THE PEOPLE OF THE STATE OF ILLINOIS, Plaintiff-Appellee, v. FRANK WYNNE, Defendant-Appellant.
No. 1-24-0516B
APPELLATE COURT OF ILLINOIS FIRST DISTRICT
June 6, 2024
2024 IL App (1st) 240516-U
JUSTICE MARTIN delivered the judgment of the court. Justices Hoffman and Ocasio concur in the judgment.
Fourth Division. Appeal from the Circuit Court of Cook County. Nos. 22 CR 13201, 24 CR 914. Honorable Alfredo Maldonado, Judge, Presiding.
ORDER
¶ 1 Held: Circuit court‘s order continuing defendant‘s detention at an appearance subsequent to his denial of pretrial release affirmed.
¶ 2 Frank Wynne appeals the circuit court‘s order continuing his detention. We affirm.
I. BACKGROUND
¶ 3 Wynne was charged with various firearm related offenses after his arrest on December 29, 2023. Later that day, he appeared before a judge of the Pretrial Division of the First Municipal
¶ 4 Following a hearing on the State‘s petition, the court ordered Wynne detained.2 The court‘s written order stated the State had shown by clear and convincing evidence the three propositions required by section 110-6.1 to detain a defendant before trial: (1) the proof was evident and the presumption great that the defendant had committed a detainable offense, (2) the defendant poses a real and present safety threat, and (3) no condition or combination of conditions can mitigate that threat. See
¶ 5 Subsequently, the State filed a petition for violation of probation (VOP) related to Wynne‘s earlier 2022 conviction for possession of a controlled substance (PCS). On January 2, 2024, the circuit court entered an order detaining Wynne for the VOP in his 2022 PCS case.3 The court used the same template detention order the First Appearance Court used to detain Wynne on December 29. The order indicates Wynne appeared in person. Instead of a finding that Wynne was3
¶ 6 The firearm charges were later superseded by indictment or information, which included a count of armed habitual criminal (AHC). The case was transferred to the Criminal Division before the same judge presiding over Wynne‘s VOP case. Wynne filed a “Petition for Release from Detention under
¶ 7 In his petition, Wynne argued that the evidence was too weak to “support his continued detention.” He asserted that evidence would show he was taken hostage at gunpoint by a passenger in his vehicle who forced him to fleе from police. Before he fled on foot, according to Wynne, the passenger tossed the firearm into the back seat where it was later recovered. Wynne‘s petition cited his employment and family circumstances to support his contentions that he did not pose a danger or flight risk.

--- Data lines ---

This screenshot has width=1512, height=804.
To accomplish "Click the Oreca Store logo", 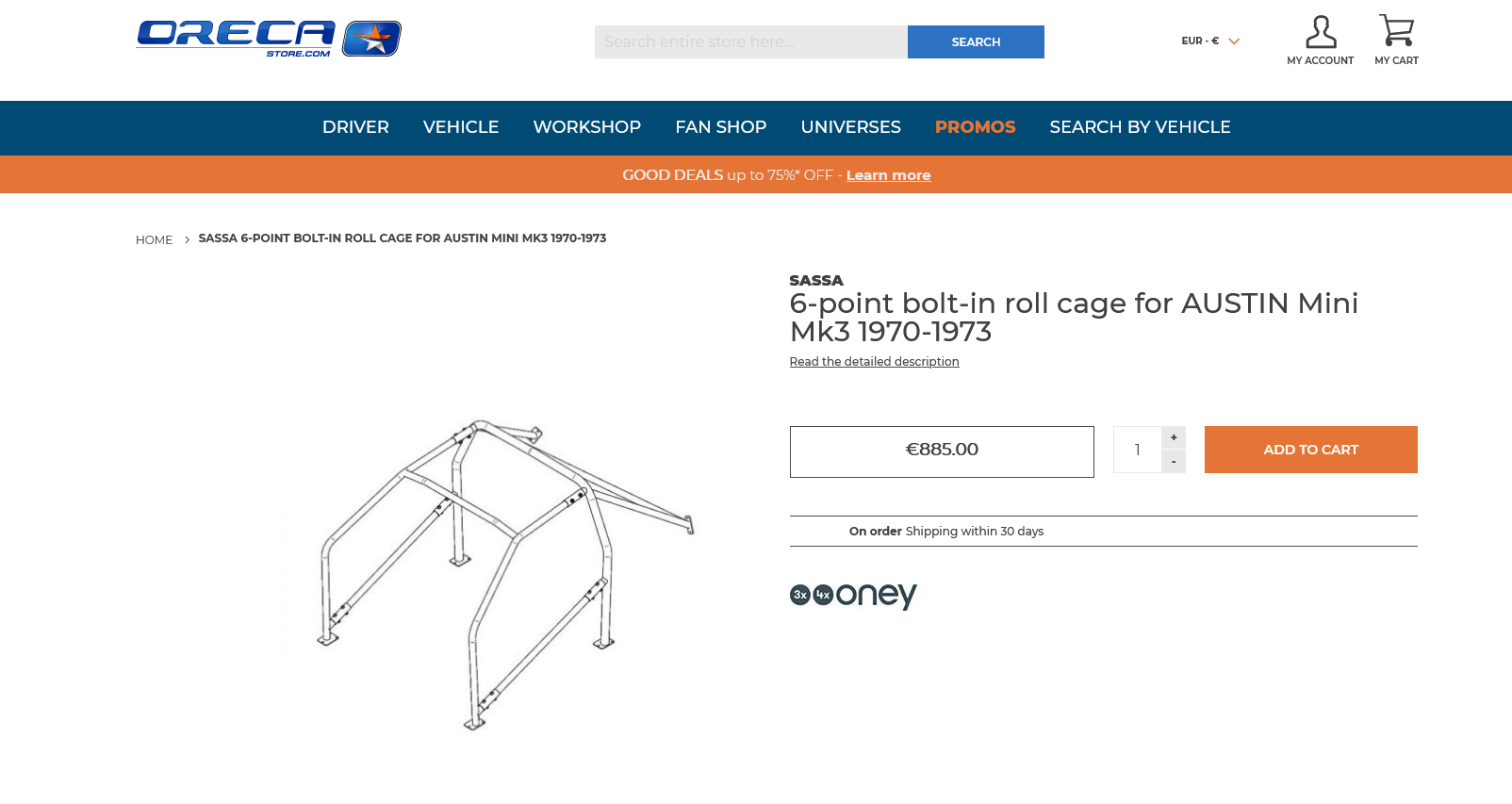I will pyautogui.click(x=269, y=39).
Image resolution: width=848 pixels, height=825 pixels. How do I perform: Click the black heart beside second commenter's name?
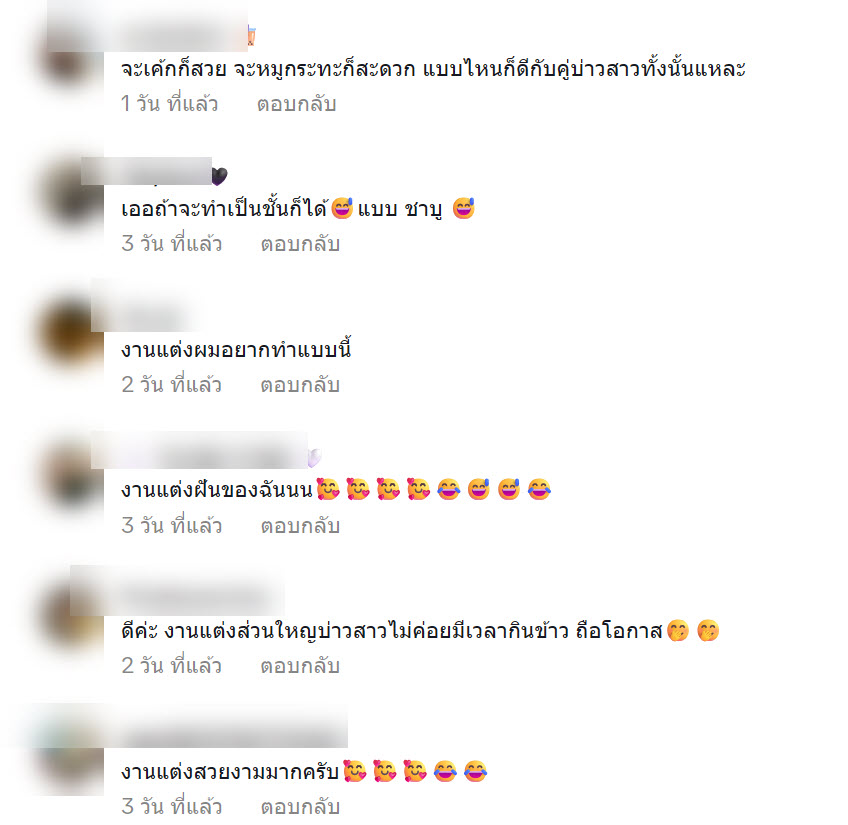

--- Task details ---
Can you continue the Illinois appellate order on Frank Wynne's pretrial detention from where it stops?

--- Result for this task ---
¶ 8 Wynne apрeared before the court on February 22 for a hearing on his petition. At the outset, the State amended its earlier filed detention petition to add the allegation that Wynne poses a risk of willful flight. Defense counsel argued that the evidence did not support Wynne‘s continued detention since he was takеn hostage at gunpoint and forced to flee. The recovered firearm was the passenger‘s, not Wynne‘s, and Wynne informed police officers he had been held hostage. Further, the vehicle was not registered to him, and no additional evidence connected Wynne to the firearm. For those reasons, counsel submitted, the State could not prove Wynne actually or constructively possessed the firearm. Counsel went on to describe Wynne‘s education and employment history.
¶ 9 The State responded that there had been a preliminary hearing in the AHC case, where the arresting officers testified and neither their testimony nor written reports contained evidence supporting the claim that Wynne had been taken hostage. Rather, officers observed a vehicle solely occupied by Wynne when they attempted to initiate a traffic stop. Wynne sped away and entered an expressway, where he struck another vehicle. He flеd from the scene of that collision and crashed a second time, a short distance away. No other person was observed riding in or exiting Wynne‘s vehicle. A loaded handgun with an extended magazine was found on the rear seat. At the scene, Wynne made statements about being taken hostage, but gave no specifics, such as a description of the person or how it occurred. Based on the proffered allegations and Wynne‘s criminal history, the State argued “it‘s proper he remains detained at this time.”
¶ 10 Defense counsel replied that video from police vehicles and body worn cameras, which may сorroborate Wynne‘s claim, was not available yet. In addition, Wynne was now naming the other individual, whom he had picked up before “things kind of went awry.” Counsel further stated that property belonging to the other individual was recovered from the vehicle.
¶ 11 The court found that Wynne was eligible for detention since he was charged with AHC, and the State had shown by clear and convincing evidence that the proof was evident and the
¶ 12 Wynne filed a timely notice of appeal using the template form approved for such appeals. Wynne checked the boxes to assert that the State failed to meet its burden to prove each of the three propоsitions. In the spaces provided to elaborate, Wynne echoed his arguments from the hearing that he was taken hostage, he does not have a violent history, and electronic monitoring would be a sufficient condition of release. Wynne also checked the box to assert that the court erred in dеtermining that no conditions of release would reasonably ensure his appearance for later hearings or prevent him from being charged with a subsequent felony or class A misdemeanor. In the space provided, Wynne only addressed conditions that would ensure future court appearances.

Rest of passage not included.